6. An apparatus for reducing multidimensional data, comprising: means for measuring n observations out of a first data set including discrete independent variables; means for determining a number of observations in which a dependent variable has a first value; means for determining a number of observations in which the dependent variable has a second value; means for forming combinations of the independent variables in the first data set to produce a second data set; means for determining a ratio of the number of observations with the dependent variable having the first value to the number of observations with the dependent variable having the second value in each combination of independent variables in the second data set; means for comparing each ratio to one or more thresholds or ranges of thresholds to determine which combination of independent variables optimally discriminates observations with the dependent variable having the first value and observations with the dependent variable having the second value; and means for pooling those combinations in the second data set that have ratios at the approximately the same threshold or within the same range of thresholds to produce a third data set, wherein the third data set has a smaller number of independent variable combinations than the second data set.
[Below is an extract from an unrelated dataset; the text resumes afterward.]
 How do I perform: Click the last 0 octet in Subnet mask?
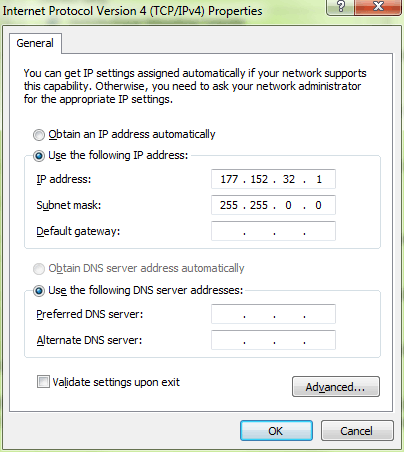[x=318, y=205]
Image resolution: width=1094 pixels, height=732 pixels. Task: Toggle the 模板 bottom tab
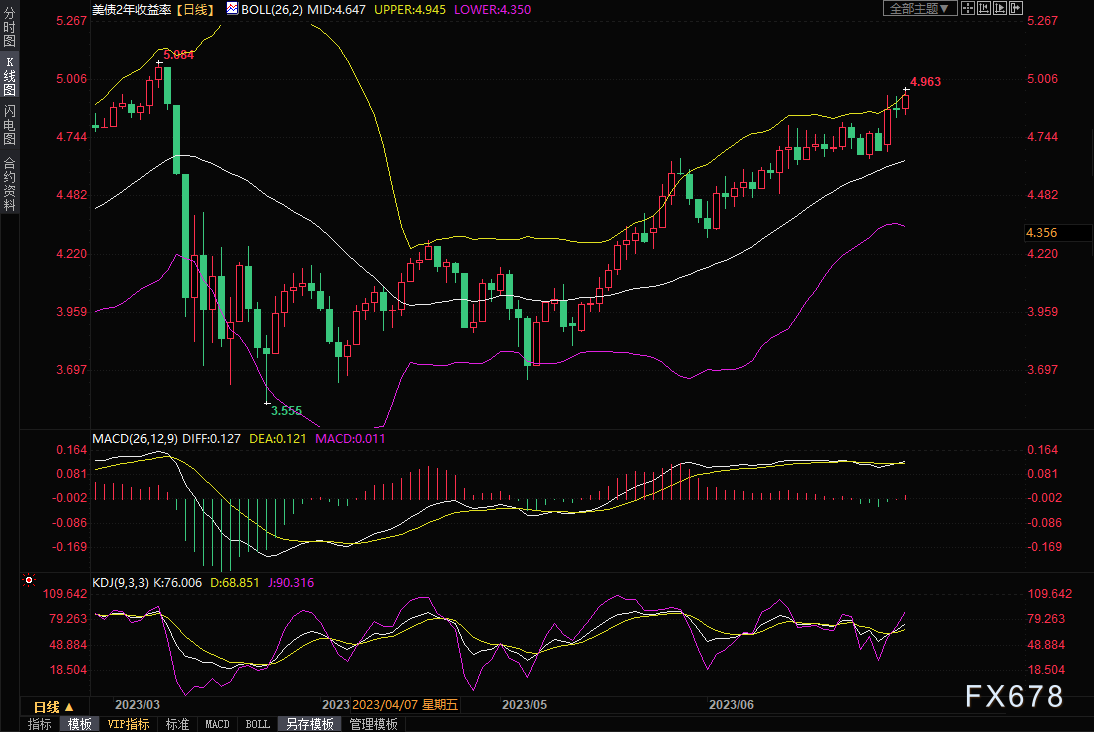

7. The apparatus of claim 6, wherein the independent variables are predictor or explanatory variables, and the dependent variable is a response variable.

8. The apparatus of claim 7, wherein the independent variables include at least one of genetic and environmental factors.

9. The apparatus of claim 8, wherein the first value of the dependent variable is disease indicative, and the second value is disease-free indicative.

10. The apparatus of claim 9, wherein the third data set has two independent variable combinations, one of which has a high ratio of disease indicative values to disease-free indicative values of the dependent variable and the other of which has a low ratio of disease indicative values to disease-free indicative values of the dependent variable.